I’ve always had a soft spot for cater­pil­lars, and when I was a kid, I would have picked him up and maybe put him on a stick and watched him crawl along, just for fun. Seems as though noth­ing could be more harm­less than a fuzzy cater­pil­lar. But I’ve been see­ing these lit­tle guys all over the media late­ly— on Face­book, on Twit­ter, and even on the evening news and in the local papers. And the cater­pil­lars are always described with words like lethal,” dan­ger­ous,” and ter­ri­fy­ing.” And the scari­est word of all: ven­omous.” Was I real­ly risk­ing death when I picked up a tus­sock moth cater­pil­lar in my youth? Are they real­ly a life-threat­en­ing menace? 

In a word, no. Tus­sock moth cater­pil­lars don’t bite or sting. They’re not ven­omous in the sense that a cobra or a scor­pi­on is, with fangs or stingers to inject dead­ly poi­sons into humans. The prob­lem is that some of the cater­pil­lar’s bris­tles are what are called urticat­ing hairs. Like the spines of a net­tle, these hairs can cause a rash on sen­si­tive peo­ple, but it’s usu­al­ly a pret­ty mild irri­ta­tion. The skin on the palm of your hand is fair­ly thick, so you’re unlike­ly to have any prob­lem from pick­ing up a cater­pil­lar. But if the cater­pil­lar brush­es against an area with sen­si­tive skin, like your stom­ach or your neck, an itchy reac­tion is more like­ly. So don’t cud­dle them against your cheek, don’t put the bris­tles in your eye. Don’t lick them. (Peo­ple have done these things.)

It’s not that they’re try­ing to irri­tate us. It’s the way the cater­pil­lar sur­vives. When a blue jay grabs a cater­pil­lar for lunch, the cater­pil­lar thrash­es back and forth, thrust­ing the urticat­ing hairs into the bird’s face. The blue jay quick­ly learns to avoid white, fuzzy food. Lat­er, when the cater­pil­lar pupates, it uses the urticat­ing hairs to make its own cocoon. The soft lar­va inside the cocoon is defense­less, but the cocoon would be an itchy mouth­ful for a hun­gry predator. 

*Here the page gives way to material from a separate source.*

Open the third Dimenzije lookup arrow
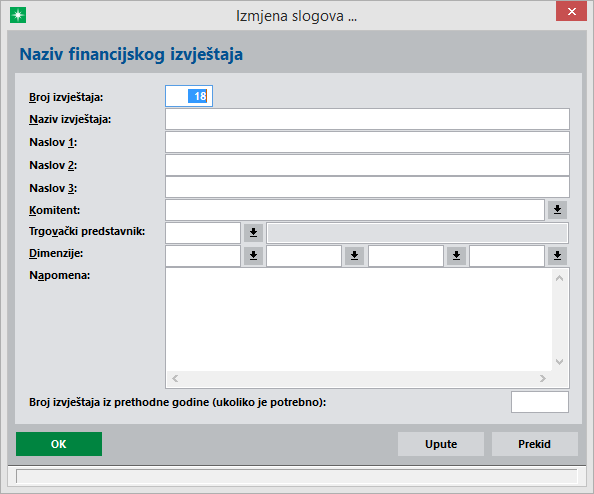This screenshot has width=594, height=494. (x=456, y=256)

So tus­sock moth cater­pil­lars are cer­tain­ly not lethal. The warn­ings about ven­omous” and poi­so­nous” are mis­lead­ing — pos­si­bly aller­genic” is a bet­ter term. They will not inject ven­om into you and kill you. 

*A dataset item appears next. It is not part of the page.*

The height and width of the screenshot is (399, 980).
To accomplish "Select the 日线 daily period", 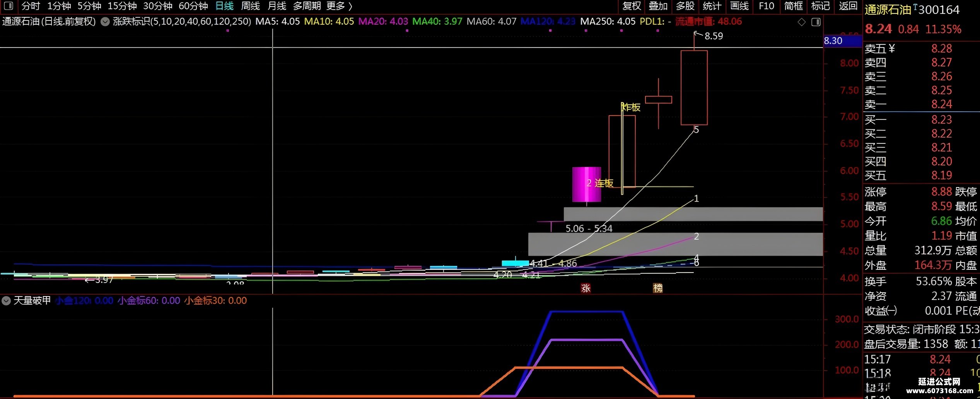I will pyautogui.click(x=224, y=6).
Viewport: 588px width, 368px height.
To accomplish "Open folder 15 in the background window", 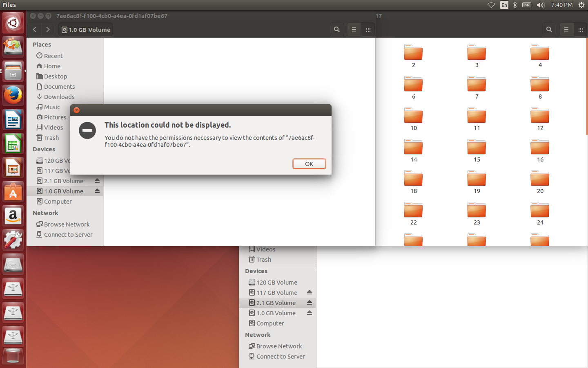I will [x=477, y=150].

The good thing about these lit­tle fel­lows is that they’re a native species. They’ve been here for mil­len­nia. They’re yet anoth­er strand in the immense and inter­twined food web of the east­ern for­est. In all their life stages — egg, lar­va, pupa, adult — there is some­thing that eats them, some­thing that needs them for nutri­tion. Many wood­land birds, like chick­adees and nuthatch­es, are espe­cial­ly fond of insect eggs. The tus­sock moths belong here. 

Know­ing all this, try to resist the temp­ta­tion to squish them or spray them. They grow up into harm­less but absolute­ly gor­geous moths. Think of the beau­ty we’d miss.